TASK GOAL
Identify every line in the records below that contains the word "районах", and reproduce each one.

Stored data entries
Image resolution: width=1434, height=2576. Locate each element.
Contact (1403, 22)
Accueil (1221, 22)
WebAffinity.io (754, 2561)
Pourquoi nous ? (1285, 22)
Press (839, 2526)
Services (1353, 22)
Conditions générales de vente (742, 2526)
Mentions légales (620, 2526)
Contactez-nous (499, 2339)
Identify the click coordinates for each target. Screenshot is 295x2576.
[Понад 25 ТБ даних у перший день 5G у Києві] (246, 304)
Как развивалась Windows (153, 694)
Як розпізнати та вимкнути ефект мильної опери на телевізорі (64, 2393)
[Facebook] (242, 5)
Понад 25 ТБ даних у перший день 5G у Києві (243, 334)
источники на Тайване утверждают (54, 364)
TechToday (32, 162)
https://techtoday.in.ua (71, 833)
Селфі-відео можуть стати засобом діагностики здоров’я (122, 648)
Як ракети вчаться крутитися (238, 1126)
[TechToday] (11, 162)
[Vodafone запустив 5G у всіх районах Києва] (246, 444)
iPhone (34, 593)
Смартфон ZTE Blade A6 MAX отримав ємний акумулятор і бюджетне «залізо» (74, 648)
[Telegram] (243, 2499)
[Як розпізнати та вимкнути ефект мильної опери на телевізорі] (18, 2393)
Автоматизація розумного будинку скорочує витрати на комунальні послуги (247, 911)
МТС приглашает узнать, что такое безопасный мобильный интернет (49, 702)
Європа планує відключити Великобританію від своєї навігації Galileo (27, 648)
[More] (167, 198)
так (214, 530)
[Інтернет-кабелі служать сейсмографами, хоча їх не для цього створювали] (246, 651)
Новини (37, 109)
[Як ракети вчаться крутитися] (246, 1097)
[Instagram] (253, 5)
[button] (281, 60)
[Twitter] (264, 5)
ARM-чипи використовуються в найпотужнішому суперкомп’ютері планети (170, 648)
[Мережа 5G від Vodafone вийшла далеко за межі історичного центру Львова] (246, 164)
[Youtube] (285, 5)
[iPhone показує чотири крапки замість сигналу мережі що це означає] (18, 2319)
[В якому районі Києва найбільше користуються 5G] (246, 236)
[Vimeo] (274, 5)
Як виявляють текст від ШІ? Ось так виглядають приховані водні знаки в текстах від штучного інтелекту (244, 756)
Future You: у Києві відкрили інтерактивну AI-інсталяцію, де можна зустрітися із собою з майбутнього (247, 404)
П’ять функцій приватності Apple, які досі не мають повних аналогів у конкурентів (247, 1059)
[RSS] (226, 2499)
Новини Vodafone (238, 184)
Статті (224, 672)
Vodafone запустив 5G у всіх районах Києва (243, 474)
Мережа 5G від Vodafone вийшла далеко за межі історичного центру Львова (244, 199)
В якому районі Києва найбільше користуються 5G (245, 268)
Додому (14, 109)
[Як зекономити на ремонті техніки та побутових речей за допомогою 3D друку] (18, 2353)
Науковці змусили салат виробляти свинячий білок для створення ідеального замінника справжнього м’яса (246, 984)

EXERCISE RESULT
[Vodafone запустив 5G у всіх районах Києва] (246, 444)
Vodafone запустив 5G у всіх районах Києва (243, 474)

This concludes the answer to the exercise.